## Begin Dataset entries

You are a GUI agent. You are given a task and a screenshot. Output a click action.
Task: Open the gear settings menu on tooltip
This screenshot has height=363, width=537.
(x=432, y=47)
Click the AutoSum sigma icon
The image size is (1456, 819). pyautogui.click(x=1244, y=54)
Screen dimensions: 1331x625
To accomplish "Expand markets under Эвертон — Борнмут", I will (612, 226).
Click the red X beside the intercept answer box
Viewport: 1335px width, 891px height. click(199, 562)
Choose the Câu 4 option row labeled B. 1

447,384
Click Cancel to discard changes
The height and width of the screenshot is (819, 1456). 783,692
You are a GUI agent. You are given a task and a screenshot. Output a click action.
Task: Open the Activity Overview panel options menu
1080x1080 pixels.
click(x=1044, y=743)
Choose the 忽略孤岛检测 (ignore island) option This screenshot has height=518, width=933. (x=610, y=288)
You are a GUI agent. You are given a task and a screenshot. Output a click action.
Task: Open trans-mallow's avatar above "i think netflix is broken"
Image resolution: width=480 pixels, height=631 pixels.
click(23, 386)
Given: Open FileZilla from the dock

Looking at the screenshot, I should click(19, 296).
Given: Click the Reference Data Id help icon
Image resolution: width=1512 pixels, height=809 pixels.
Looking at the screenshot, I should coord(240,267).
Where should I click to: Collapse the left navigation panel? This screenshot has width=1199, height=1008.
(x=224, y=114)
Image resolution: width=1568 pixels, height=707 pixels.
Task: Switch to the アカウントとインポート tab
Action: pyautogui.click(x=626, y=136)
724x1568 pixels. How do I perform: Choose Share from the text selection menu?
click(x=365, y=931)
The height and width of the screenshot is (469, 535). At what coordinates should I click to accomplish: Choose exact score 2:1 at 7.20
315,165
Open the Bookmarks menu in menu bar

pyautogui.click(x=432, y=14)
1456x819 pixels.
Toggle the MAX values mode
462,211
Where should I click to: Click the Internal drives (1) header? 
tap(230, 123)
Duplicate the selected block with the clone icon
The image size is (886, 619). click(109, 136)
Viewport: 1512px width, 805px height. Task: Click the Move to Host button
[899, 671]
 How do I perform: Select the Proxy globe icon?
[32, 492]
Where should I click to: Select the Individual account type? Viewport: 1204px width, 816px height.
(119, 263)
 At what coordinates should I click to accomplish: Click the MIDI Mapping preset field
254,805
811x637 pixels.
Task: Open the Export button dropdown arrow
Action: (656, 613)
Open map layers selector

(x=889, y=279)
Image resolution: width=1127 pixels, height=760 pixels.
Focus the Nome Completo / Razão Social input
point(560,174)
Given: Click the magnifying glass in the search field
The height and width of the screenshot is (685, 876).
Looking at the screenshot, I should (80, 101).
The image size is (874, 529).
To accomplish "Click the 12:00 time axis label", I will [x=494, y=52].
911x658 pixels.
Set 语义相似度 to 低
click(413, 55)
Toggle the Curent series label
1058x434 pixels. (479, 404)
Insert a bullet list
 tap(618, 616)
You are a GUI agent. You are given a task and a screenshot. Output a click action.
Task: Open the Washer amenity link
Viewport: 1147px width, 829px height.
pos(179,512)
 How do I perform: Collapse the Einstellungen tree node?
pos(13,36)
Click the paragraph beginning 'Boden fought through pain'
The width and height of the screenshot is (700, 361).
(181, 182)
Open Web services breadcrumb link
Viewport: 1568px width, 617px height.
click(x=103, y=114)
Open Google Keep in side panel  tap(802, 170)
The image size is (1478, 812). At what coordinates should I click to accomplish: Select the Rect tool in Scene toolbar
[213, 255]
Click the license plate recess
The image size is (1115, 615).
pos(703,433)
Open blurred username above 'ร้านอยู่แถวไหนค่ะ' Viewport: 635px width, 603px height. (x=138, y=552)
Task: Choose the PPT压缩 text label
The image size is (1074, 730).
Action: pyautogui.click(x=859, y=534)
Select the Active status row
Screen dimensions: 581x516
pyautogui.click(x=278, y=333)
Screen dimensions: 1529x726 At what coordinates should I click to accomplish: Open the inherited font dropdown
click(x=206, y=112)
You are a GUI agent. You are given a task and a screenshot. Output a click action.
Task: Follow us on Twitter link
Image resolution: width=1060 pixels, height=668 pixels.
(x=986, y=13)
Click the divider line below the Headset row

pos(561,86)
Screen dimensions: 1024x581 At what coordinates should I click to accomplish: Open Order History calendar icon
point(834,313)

## End Dataset entries

* [Exercise directions]
Copy the rows above word for word, from the first one through the line that contains "The height and width of the screenshot is (819, 1456).", including that line.

* [Response to this exercise]
You are a GUI agent. You are given a task and a screenshot. Output a click action.
Task: Open the gear settings menu on tooltip
This screenshot has height=363, width=537.
(x=432, y=47)
Click the AutoSum sigma icon
The image size is (1456, 819). pyautogui.click(x=1244, y=54)
Screen dimensions: 1331x625
To accomplish "Expand markets under Эвертон — Борнмут", I will (612, 226).
Click the red X beside the intercept answer box
Viewport: 1335px width, 891px height. click(199, 562)
Choose the Câu 4 option row labeled B. 1

447,384
Click Cancel to discard changes
The height and width of the screenshot is (819, 1456). 783,692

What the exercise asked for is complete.